Can you give the entries below again with "Where should I click to" replaced by "Which spot should I click to" everywhere it appears, leaving everything else unchanged?

Entries for locating words and elements
>> start

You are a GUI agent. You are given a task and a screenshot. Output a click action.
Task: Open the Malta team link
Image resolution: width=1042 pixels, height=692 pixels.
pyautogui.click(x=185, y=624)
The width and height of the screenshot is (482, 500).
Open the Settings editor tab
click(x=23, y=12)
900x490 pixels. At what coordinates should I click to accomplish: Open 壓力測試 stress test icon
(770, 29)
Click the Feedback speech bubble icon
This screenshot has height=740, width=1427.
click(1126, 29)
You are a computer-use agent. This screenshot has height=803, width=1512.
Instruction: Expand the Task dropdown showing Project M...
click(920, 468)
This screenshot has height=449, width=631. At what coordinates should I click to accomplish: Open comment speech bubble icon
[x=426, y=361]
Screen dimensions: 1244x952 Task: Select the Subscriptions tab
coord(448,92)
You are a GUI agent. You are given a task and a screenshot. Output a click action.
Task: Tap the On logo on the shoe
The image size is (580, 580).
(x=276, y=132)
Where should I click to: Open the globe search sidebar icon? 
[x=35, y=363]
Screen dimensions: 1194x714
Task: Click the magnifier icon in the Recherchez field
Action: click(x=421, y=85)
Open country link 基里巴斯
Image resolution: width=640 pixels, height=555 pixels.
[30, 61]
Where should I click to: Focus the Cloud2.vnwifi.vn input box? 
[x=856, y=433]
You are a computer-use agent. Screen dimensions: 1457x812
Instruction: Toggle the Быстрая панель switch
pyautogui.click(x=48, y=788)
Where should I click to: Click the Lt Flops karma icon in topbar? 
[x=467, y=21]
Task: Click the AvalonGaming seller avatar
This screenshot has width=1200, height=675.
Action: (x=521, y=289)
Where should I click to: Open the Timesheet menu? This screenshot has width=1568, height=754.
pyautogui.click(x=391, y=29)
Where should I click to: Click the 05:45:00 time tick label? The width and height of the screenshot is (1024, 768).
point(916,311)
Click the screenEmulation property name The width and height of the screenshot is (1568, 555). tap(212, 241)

>> end

#### Worked solution:
You are a GUI agent. You are given a task and a screenshot. Output a click action.
Task: Open the Malta team link
Image resolution: width=1042 pixels, height=692 pixels.
pyautogui.click(x=185, y=624)
The width and height of the screenshot is (482, 500).
Open the Settings editor tab
click(x=23, y=12)
900x490 pixels. At what coordinates should I click to accomplish: Open 壓力測試 stress test icon
(770, 29)
Click the Feedback speech bubble icon
This screenshot has height=740, width=1427.
click(1126, 29)
You are a computer-use agent. This screenshot has height=803, width=1512.
Instruction: Expand the Task dropdown showing Project M...
click(920, 468)
This screenshot has height=449, width=631. At what coordinates should I click to accomplish: Open comment speech bubble icon
[x=426, y=361]
Screen dimensions: 1244x952 Task: Select the Subscriptions tab
coord(448,92)
You are a GUI agent. You are given a task and a screenshot. Output a click action.
Task: Tap the On logo on the shoe
The image size is (580, 580).
(x=276, y=132)
Which spot should I click to: Open the globe search sidebar icon? 
[x=35, y=363]
Screen dimensions: 1194x714
Task: Click the magnifier icon in the Recherchez field
Action: click(x=421, y=85)
Open country link 基里巴斯
Image resolution: width=640 pixels, height=555 pixels.
[30, 61]
Which spot should I click to: Focus the Cloud2.vnwifi.vn input box? 
[x=856, y=433]
You are a computer-use agent. Screen dimensions: 1457x812
Instruction: Toggle the Быстрая панель switch
pyautogui.click(x=48, y=788)
Which spot should I click to: Click the Lt Flops karma icon in topbar? 
[x=467, y=21]
Task: Click the AvalonGaming seller avatar
This screenshot has width=1200, height=675.
Action: (x=521, y=289)
Which spot should I click to: Open the Timesheet menu? This screenshot has width=1568, height=754.
pyautogui.click(x=391, y=29)
Which spot should I click to: Click the 05:45:00 time tick label? The width and height of the screenshot is (1024, 768).
point(916,311)
Click the screenEmulation property name The width and height of the screenshot is (1568, 555). tap(212, 241)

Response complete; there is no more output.